McAfee.com sleeps through its nightmare scenario

About ten years ago, I met with the then CIO of McAfee.com, Doug Cavit (who later joined Microsoft as chief security strategist). The thing that most kept him awake at night, he told me then, was the risk of a third party piggy-backing onto McAfee's own trusted access into its customers' PCs.

As a long-term customer of the McAfee.com service and a big fan of automated updates delivered over the Web, I've often thought about that conversation. The quid-pro-quo for the convenience of having McAfee, Microsoft, Adobe and others automatically keeping our PC software up-to-date while we sleep is that we tacitly give them absolute power to mess with our machines. It's a heavy responsibility — we expect them to act swiftly to keep our devices protected against new threats as they arise, but always to do so without introducing surreptitious trojans or inadvertent bugs. Few of us realize just how complex and onerous a burden that is, and while Cavit clearly took it seriously, his successors let their guard slip badly yesterday.

When I first encountered the problem for myself yesterday, I thought it was down to a hard disk fault on my ageing laptop — or perhaps something my young son had unwittingly triggered in his eagerness to drive up his score at a newly discovered online math site. For whatever reason, the machine had rebooted without the use of any of its network capabilities. None of the network device drivers seemed to be accessible anymore.

Fortunately I have access to a second, newer laptop (my wife's) that runs Windows 7 and thus was still functioning. I quickly found Ed Bott's story about McAfee's huge mishap and recognised the symptoms I had experienced — except that my account is a consumer account, not a corporate one, so the problem seems more widespread than some of the coverage has been suggesting (here's another UK consumer who was similarly affected yesterday).

The nightmare for McAfee.com is that disabling network connectivity is the worst possible thing for a remote automated update system to do, as it renders itself instantly useless. Whatever the fix turns out to be, it can't be remotely implemented because the network access is down. This is an especially big problem for McAfee if it is affecting large numbers of consumers (the company says less than half of one percent of corporate customers and an even smaller proportion of its consumer customer base, but that's still a lot of individuals). The only way to resolve the problem is to download a fix, manually transfer it using a USB stick or similar, then run it on the affected machine and hope that it works. That's a hassle for the sysadmins at affected corporate customers — including hospitals, police authorities and others — but at least they're qualified computer technicians. For the average joe public punter, there's a good chance of making the problem worse when trying to fix it.

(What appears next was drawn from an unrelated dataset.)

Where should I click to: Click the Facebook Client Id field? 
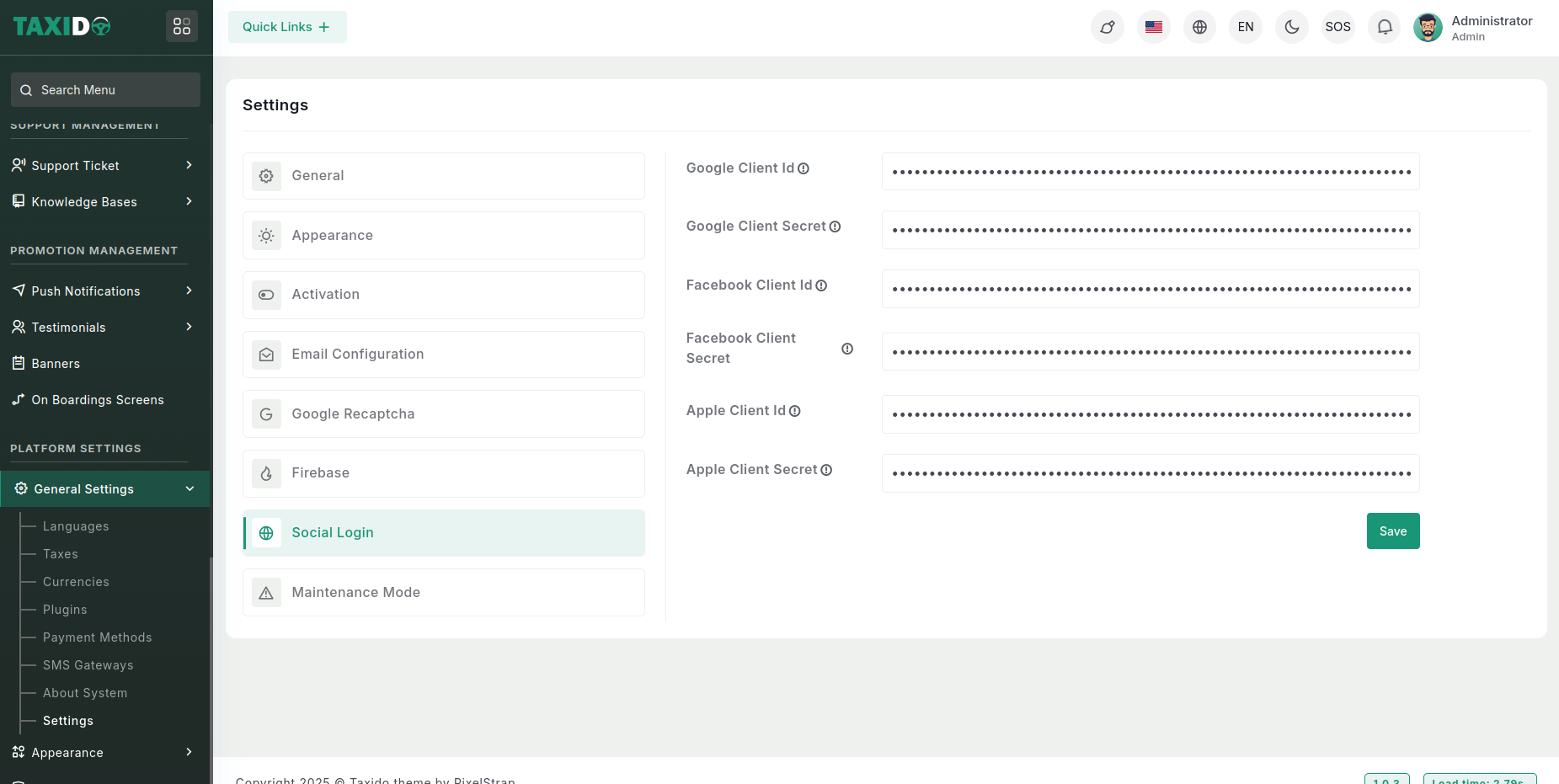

I haven't tried it yet, but from what I've read, the fix is rather daunting if you don't know what you're doing. Nor is McAfee pulling out all the stops to help afflicted customers, to judge by its website, which as at the time of writing has no special alerts or links on the home page that explain how to deal with the problem. In fact, the only way I know there's a fix is from reading the third-party coverage. After long hunting on the company's website, I found this blog entry with a link to an advice page for affected consumers that, believe it or not, tells me to have my computer update itself automatically. How that's supposed to work without any network access is beyond my comprehension.

One thing I'm picking up from that coverage is that McAfee is pretty much a spent force, especially in the consumer PC protection market, and I shouldn't be relying on the company to keep my PC safe anyway. What astonishes me is that it's still doing absolutely nothing to regain my trust. What I need right now is a nice, reassuring panic button on the company's home page that I can press and find out exactly what I need to do next to get my computer back up and running. But 24 hours after the problem occurred, there's still nothing there at all. First the company trashes my PC, and now it's happy to sit there and let its reputation get trashed without even lifting a finger to save itself.

UPDATE [added 9:05am PT]: I've now got my PC back in operation after following the straightforward instructions on this McAfee.com page. The company should put a clear link to these instructions on its home page to help other home users who are similarly affected before its reputation goes completely down the pan — and to push the scareware hackers out of the Google results pages that come up when searching for solutions to this problem.